**AUFGABENSTELLUNG**
Schreibe den folgenden Textauszug über die Inflation und die Wirtschaftspolitik der neuen deutschen Regierung im Anschluss an seinen letzten Satz weiter.

**TEXTAUSZUG**
· · ·

Bild Christian Lindner: Sandro Halank / CC-BY-SA-4.0 / Grafik: TP

Sollten neoliberale Erzählungen politisch verfangen, sähe es für die Eurozone schlecht aus. Selbst ein Nobelpreisträger warnt jetzt vor Christian Lindner und der FDP

Selten war ein Inflationsschub so deutlich spürbar wie jetzt. Wir waren nun auch eine sehr lange Zeit verschont geblieben und an eher stabile Preise gewöhnt. Die Inflationsrate in Deutschland liegt bei 4,5 Prozent und im Rest der Eurozone meist deutlich niedriger.

Bei uns beruht ein Teil der Rate auf der Bemessung am Vorjahr, als die Umsatzsteuer gesenkt war. Hinzu kommen Effekte aufgrund der wirtschaftlichen Erholung, von der wir ansonsten vor allem mit dem Abbau der durch Corona bedingten Arbeitslosigkeit profitieren.

Bei Guthabenzinsen von Null oder gar einem negativen Zins wird auch unser Erspartes entwertet. Und die Menschen, die am ärgsten betroffen sind, werden mit der Erhöhung des ALG-II-Regelsatzes ab Jahreswechsel um ganze drei Euro, also fernab der Inflationsrate, voraussichtlich zusätzlich verhöhnt werden.

Dies alles geschieht vor dem Hintergrund der Diskussion über die Ausrichtung der Wirtschaftspolitik der neuen deutschen Regierung, die sich mit der Besetzung des Postens des Finanzministers allgemein sichtbar entscheiden wird.

· · ·

Datensätze zur Elementsuche:
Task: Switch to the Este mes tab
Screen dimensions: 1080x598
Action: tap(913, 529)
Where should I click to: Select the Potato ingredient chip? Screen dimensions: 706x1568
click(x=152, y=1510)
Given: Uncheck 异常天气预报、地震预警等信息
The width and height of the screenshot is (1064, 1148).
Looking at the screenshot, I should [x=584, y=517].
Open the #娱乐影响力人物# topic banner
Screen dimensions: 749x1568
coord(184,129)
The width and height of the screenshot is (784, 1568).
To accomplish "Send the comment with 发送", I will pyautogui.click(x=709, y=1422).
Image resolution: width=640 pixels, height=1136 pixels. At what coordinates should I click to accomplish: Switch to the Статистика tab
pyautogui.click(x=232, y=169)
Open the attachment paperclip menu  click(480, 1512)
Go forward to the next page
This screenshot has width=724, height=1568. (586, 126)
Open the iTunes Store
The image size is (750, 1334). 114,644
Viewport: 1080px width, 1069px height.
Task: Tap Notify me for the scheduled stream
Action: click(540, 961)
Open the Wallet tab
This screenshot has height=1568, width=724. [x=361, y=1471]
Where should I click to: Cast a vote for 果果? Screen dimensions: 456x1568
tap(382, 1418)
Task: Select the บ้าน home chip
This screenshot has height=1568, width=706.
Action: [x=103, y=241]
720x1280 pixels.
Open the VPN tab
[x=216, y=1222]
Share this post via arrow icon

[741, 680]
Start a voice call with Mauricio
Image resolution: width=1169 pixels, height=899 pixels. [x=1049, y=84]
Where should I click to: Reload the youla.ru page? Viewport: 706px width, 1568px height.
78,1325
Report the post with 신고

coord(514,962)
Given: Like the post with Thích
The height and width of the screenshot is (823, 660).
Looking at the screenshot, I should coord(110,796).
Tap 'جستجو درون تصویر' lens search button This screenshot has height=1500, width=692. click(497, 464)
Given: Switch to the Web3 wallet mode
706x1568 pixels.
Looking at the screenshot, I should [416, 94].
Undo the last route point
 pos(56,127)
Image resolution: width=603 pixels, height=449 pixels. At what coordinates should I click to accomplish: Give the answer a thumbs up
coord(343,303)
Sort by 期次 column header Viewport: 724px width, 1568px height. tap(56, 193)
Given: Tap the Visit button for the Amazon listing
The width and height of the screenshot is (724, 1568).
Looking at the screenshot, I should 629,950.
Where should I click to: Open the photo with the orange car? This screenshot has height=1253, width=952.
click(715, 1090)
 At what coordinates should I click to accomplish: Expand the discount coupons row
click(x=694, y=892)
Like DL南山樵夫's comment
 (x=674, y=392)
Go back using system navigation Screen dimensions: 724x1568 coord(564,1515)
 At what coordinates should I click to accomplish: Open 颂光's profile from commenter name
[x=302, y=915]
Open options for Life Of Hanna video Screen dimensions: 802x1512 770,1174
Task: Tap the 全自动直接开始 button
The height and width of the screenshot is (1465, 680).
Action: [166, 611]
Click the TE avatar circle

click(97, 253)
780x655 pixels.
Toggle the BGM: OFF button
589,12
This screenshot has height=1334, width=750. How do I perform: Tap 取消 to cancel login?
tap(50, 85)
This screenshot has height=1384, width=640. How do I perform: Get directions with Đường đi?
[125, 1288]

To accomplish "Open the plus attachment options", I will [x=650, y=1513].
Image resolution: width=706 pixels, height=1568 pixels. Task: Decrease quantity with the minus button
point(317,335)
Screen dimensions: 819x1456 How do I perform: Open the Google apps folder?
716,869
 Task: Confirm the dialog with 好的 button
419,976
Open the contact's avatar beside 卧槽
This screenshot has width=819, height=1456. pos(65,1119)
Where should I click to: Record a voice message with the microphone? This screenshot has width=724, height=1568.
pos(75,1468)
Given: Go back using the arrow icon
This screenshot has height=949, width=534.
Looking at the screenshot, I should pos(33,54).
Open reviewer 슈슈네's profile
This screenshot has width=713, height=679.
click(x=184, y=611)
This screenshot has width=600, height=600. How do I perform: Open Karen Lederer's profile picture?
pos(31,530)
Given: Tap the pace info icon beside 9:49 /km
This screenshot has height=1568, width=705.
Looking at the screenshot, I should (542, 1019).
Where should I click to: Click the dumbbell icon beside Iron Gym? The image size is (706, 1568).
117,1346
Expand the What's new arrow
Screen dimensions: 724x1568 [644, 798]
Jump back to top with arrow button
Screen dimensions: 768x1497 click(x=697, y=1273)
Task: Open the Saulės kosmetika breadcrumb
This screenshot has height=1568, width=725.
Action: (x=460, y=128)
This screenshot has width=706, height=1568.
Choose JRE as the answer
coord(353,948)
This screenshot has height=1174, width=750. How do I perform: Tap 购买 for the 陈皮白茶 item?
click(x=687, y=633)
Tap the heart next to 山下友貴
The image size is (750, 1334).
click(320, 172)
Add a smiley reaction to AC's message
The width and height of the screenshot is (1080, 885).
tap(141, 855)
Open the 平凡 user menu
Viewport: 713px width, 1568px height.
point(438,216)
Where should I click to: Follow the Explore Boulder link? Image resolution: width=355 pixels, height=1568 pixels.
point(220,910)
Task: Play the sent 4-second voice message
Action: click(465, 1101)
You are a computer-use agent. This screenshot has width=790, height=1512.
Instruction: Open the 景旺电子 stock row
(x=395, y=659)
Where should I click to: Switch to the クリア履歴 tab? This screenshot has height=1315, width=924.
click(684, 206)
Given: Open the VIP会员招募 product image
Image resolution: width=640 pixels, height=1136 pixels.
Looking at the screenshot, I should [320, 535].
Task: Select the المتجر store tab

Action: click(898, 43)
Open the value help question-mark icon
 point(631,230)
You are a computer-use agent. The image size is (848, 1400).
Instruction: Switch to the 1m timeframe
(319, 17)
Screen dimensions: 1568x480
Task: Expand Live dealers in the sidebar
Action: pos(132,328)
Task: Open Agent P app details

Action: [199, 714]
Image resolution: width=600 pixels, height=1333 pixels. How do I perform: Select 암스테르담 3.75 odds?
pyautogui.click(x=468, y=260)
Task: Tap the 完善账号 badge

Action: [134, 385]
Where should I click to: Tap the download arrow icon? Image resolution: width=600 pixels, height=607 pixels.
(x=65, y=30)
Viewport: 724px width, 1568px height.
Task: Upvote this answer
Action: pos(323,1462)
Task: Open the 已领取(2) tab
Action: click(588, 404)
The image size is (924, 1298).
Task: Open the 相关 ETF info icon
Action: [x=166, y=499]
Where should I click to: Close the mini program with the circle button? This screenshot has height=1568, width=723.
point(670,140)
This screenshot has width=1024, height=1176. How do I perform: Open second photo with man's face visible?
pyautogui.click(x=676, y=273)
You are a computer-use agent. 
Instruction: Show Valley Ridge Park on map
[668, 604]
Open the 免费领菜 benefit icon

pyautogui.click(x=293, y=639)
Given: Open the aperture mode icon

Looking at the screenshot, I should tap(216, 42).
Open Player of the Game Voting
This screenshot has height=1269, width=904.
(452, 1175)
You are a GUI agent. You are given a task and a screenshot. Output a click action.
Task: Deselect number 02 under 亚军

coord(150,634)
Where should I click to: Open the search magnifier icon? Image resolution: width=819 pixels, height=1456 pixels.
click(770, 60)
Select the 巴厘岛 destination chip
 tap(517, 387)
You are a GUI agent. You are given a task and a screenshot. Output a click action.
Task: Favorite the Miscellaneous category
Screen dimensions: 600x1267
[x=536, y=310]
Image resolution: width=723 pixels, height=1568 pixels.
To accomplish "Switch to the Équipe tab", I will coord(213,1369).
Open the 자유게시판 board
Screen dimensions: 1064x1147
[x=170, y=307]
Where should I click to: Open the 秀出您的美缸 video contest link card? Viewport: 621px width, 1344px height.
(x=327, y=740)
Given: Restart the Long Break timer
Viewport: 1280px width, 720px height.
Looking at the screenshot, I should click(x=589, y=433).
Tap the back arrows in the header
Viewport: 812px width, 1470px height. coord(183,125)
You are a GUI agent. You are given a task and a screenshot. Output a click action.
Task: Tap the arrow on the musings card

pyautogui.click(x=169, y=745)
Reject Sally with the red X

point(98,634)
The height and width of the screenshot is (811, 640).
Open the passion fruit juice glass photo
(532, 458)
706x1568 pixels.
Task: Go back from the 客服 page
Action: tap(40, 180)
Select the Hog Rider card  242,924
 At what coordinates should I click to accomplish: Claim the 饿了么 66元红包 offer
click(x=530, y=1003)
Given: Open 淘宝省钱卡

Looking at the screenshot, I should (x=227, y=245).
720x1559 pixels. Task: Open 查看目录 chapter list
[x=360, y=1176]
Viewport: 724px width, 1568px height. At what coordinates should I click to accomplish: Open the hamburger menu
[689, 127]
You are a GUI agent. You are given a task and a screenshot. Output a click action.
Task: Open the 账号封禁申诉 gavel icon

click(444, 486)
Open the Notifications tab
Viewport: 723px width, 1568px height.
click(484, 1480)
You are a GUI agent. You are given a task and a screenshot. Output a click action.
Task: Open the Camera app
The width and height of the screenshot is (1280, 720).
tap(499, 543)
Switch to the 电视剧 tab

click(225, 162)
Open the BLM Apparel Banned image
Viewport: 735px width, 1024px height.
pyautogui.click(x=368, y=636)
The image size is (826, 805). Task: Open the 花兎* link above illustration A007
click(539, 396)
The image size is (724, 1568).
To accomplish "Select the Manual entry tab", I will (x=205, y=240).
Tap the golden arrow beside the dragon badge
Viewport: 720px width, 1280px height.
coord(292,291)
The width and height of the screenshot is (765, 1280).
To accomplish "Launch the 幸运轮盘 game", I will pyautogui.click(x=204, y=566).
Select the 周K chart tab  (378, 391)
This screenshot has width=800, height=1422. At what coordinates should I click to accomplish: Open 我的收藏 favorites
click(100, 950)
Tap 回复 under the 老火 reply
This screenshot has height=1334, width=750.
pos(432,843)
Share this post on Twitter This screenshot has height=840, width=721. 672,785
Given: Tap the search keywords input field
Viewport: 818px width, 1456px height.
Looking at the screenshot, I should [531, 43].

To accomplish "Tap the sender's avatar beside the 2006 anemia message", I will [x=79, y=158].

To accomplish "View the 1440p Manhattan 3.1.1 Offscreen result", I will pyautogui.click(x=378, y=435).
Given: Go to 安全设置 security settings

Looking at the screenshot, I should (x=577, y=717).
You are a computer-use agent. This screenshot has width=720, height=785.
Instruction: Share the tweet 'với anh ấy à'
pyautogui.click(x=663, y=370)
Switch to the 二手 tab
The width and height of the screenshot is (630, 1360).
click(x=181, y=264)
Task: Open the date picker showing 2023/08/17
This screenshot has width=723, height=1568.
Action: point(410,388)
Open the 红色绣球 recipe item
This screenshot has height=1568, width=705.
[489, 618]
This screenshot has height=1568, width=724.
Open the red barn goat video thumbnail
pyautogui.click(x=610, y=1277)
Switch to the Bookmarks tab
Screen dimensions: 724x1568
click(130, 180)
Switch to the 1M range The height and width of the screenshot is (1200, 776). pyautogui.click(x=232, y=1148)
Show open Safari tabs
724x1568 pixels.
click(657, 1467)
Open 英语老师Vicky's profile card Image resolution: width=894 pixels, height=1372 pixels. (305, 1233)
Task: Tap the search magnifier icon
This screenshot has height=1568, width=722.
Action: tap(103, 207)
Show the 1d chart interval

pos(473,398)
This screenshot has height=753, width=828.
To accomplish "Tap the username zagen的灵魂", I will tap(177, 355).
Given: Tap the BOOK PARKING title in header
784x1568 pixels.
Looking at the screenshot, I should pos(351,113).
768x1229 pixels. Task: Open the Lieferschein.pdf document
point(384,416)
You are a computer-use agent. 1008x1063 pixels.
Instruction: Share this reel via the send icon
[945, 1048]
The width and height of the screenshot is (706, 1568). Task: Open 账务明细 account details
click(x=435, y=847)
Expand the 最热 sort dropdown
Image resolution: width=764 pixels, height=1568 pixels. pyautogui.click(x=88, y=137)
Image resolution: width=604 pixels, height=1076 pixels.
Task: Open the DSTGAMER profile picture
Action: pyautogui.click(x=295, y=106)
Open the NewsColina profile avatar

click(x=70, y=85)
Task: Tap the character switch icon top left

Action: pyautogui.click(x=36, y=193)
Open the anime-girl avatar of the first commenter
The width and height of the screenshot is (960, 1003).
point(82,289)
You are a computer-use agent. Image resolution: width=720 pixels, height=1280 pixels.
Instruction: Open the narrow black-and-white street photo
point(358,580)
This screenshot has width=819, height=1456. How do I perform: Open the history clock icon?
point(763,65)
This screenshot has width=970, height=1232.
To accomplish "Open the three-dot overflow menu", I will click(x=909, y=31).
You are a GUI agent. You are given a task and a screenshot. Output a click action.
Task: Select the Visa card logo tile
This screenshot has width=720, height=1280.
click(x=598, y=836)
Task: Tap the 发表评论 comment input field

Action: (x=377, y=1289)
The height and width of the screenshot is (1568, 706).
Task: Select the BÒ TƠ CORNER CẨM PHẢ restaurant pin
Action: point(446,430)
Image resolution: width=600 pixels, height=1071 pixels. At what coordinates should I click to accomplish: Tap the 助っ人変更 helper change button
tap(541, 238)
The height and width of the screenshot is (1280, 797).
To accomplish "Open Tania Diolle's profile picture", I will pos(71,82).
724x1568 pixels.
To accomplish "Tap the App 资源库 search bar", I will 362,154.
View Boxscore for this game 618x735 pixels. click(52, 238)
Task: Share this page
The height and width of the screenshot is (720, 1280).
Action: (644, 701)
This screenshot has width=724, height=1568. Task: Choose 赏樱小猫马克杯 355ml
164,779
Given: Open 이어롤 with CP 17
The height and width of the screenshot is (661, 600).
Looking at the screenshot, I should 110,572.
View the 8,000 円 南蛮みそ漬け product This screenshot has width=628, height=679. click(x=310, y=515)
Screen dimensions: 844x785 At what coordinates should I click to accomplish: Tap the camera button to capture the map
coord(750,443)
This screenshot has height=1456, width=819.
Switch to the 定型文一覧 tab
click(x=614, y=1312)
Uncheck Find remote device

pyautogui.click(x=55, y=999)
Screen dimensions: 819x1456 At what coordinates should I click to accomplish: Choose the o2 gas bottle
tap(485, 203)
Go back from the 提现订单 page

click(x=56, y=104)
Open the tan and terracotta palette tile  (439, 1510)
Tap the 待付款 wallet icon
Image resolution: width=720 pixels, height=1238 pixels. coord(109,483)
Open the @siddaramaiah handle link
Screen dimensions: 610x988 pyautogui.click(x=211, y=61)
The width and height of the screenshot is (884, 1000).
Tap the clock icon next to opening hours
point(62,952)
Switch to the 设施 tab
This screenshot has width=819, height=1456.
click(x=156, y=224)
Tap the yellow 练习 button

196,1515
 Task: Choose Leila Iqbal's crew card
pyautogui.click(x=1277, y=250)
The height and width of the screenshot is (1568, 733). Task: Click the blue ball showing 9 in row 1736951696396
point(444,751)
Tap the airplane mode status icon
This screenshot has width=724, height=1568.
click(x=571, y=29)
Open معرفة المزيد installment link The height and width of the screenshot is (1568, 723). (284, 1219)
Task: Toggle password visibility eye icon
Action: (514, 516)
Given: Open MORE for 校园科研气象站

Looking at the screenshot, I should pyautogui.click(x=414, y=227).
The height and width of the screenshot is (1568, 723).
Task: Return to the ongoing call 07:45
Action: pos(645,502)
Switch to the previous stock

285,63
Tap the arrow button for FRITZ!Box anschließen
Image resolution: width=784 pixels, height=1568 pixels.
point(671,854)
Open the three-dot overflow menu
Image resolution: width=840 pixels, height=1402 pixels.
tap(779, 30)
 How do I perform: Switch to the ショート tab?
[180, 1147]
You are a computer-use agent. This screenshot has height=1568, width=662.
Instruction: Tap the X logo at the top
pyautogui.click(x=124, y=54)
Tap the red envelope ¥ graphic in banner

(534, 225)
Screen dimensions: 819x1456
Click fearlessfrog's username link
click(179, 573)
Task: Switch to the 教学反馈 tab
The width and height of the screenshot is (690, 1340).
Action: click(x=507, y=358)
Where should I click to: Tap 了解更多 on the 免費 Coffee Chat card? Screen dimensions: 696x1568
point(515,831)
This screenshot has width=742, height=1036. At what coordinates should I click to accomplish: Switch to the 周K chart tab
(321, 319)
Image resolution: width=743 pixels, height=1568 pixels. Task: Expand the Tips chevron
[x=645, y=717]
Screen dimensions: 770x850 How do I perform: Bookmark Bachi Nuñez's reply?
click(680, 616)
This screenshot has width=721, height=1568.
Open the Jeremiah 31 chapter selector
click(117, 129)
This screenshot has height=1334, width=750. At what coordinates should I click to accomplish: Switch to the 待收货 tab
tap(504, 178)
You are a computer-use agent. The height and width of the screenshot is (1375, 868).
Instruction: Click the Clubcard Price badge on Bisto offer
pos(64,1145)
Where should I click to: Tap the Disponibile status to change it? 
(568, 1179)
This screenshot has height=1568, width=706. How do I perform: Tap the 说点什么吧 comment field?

· · ·

**LÖSUNG**
Jetzt wird vor einer Forderung nach höheren Löhnen durch maßlose Gewerkschaften gewarnt, um vorgeblich eine Lohn-Preis-Spirale zu verhindern. Die Ursache der Inflation sei eine ultra- lockere Geldpolitik der Europäischen Zentralbank (EZB), die massenhaft Geld in die Märkte pumpe.

Das ist zwar falsch, aber ökonomistisch verpackte Propaganda maskiert sich derart pseudo- fachmännisch, dass viele die manipulative Absicht hinter hohlen Argumenten nicht erkennen. Der deutsche Inflationsschub, der wegen der aufgestauten Nachfrage ja erwartbar war, kommt rechten Ideologen wie gerufen.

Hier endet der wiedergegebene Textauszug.